The Cardiff and Vale University Health Board has put out an appeal on social media calling for "assistance from medical students or other staff groups who have previously supported with proning patients", the process where people are turned onto their front to help with breathing.
One ICU consultant in Wales told Sky News: “Hospitals bursting and we’re doubling up patients in rooms...mostly chaps 30’s to 70’s relatively little wrong with them medically. All quite grim.”
One ICU Consultant in Wales tells me:
— Dan Whitehead (@danwnews) December 29, 2020
“Hospitals bursting and we’re doubling up patients in rooms...mostly chaps 30’s to 70’s relatively little wrong with them medically. All quite grim.”@SkyNews
Saffron Cordery, deputy chief executive of NHS Providers, said some trusts are reporting up to three times the number of Covid patients as at the peak of the first wave.
"This means hospitals and also ambulance services in Tier 4 areas and beyond are incredibly busy, compounded by increasing staff absences due to illness and the need to self-isolate," she said.

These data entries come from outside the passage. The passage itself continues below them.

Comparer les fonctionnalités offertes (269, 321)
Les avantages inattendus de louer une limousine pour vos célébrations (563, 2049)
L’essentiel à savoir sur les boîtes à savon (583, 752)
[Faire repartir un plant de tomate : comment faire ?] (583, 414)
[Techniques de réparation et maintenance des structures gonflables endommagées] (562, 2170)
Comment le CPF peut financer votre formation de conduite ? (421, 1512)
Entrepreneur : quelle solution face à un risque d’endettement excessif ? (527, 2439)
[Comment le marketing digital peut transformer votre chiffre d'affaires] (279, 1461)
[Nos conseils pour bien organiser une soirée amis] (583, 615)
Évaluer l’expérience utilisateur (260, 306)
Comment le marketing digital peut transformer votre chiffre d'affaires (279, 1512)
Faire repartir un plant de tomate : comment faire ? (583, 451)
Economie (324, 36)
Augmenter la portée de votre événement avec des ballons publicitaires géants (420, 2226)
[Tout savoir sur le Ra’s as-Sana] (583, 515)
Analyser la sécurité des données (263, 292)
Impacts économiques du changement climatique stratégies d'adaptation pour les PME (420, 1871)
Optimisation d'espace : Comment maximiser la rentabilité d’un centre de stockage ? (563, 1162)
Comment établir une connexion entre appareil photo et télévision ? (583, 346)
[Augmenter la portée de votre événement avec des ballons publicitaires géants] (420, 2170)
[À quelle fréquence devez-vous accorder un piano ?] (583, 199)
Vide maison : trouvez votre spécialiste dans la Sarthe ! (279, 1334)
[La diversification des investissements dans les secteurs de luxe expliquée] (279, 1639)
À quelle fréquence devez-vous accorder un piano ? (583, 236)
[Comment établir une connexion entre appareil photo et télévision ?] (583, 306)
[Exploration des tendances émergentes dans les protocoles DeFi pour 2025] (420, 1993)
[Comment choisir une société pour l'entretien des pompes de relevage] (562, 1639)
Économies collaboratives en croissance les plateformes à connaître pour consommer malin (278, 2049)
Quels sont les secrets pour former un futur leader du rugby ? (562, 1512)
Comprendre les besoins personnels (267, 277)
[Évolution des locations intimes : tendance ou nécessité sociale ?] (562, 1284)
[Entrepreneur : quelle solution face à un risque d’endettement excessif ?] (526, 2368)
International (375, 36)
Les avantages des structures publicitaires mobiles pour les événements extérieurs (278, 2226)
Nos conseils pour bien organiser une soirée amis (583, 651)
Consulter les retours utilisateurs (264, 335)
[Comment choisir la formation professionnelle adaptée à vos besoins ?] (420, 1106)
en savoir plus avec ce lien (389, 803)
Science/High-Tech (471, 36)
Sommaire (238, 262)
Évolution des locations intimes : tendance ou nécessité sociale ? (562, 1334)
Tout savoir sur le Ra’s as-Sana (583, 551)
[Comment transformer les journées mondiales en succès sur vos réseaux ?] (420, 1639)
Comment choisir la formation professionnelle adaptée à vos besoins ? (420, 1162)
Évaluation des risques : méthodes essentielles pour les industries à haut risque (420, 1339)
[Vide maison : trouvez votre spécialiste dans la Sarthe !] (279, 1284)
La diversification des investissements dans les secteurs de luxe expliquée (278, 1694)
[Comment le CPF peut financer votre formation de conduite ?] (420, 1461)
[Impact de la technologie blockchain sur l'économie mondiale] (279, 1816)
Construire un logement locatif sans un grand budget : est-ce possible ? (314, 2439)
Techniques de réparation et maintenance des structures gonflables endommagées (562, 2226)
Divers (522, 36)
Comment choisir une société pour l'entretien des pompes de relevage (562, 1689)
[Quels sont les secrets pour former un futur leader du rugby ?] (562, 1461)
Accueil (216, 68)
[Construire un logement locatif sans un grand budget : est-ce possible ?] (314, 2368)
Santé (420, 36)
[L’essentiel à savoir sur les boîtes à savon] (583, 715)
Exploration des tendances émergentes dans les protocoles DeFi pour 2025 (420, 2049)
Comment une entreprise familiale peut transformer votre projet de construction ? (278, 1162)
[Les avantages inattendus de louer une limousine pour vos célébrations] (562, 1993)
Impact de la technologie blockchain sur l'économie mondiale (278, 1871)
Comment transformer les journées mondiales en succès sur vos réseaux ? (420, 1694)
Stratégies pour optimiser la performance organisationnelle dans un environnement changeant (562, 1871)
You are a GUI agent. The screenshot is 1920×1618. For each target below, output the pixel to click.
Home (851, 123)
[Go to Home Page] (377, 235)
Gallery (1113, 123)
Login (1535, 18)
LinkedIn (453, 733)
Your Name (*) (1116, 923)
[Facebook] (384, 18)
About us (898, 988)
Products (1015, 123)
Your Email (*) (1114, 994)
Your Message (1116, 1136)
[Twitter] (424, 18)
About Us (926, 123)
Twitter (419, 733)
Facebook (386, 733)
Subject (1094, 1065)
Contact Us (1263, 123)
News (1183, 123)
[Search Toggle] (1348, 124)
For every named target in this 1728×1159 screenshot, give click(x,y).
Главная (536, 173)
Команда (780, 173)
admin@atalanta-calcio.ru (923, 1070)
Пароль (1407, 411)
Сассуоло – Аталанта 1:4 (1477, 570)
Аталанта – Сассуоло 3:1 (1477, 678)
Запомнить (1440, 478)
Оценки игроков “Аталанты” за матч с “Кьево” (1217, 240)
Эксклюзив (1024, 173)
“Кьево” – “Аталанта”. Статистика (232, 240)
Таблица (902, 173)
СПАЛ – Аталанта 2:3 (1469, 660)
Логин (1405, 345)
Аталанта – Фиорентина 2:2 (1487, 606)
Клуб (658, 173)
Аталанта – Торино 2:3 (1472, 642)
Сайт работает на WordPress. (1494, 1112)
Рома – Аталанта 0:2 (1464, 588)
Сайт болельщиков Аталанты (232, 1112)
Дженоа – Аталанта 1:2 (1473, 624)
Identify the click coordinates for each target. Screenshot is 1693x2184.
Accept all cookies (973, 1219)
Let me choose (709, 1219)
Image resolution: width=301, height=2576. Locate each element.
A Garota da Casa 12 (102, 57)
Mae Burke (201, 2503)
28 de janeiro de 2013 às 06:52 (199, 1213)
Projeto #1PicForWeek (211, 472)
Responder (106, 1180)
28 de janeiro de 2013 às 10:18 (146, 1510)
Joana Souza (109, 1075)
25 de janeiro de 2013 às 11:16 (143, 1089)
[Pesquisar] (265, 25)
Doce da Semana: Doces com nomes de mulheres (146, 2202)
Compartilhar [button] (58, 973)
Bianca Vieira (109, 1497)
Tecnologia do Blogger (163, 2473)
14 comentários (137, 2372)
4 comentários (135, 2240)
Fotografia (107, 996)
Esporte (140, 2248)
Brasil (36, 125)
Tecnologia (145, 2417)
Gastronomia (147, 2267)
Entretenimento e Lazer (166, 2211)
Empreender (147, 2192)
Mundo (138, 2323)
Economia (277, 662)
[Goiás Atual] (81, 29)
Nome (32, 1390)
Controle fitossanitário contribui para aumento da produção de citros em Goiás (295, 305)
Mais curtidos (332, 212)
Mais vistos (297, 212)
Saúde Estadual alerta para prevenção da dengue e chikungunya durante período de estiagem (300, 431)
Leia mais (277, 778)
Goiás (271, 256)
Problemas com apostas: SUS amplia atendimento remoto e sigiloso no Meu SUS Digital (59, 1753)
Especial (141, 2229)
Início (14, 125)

Professor Steve Hams, a chief nurse at Gloucestershire Hospitals NHS Foundation Trust, told BBC Breakfast: "We've had a 30 per cent increase in the community transmission rate over the last week, we currently have 200 (Covid-19) patients in our hospital beds, 10 in critical care.”
During the first spike in April, the trust had had 60 Covid-19 patients, Prof Hams said.
He added: "It has probably been one of the most challenging times of my 25-year nursing career.”
He urged the public to "follow the rules and help protect the NHS and protect and save lives".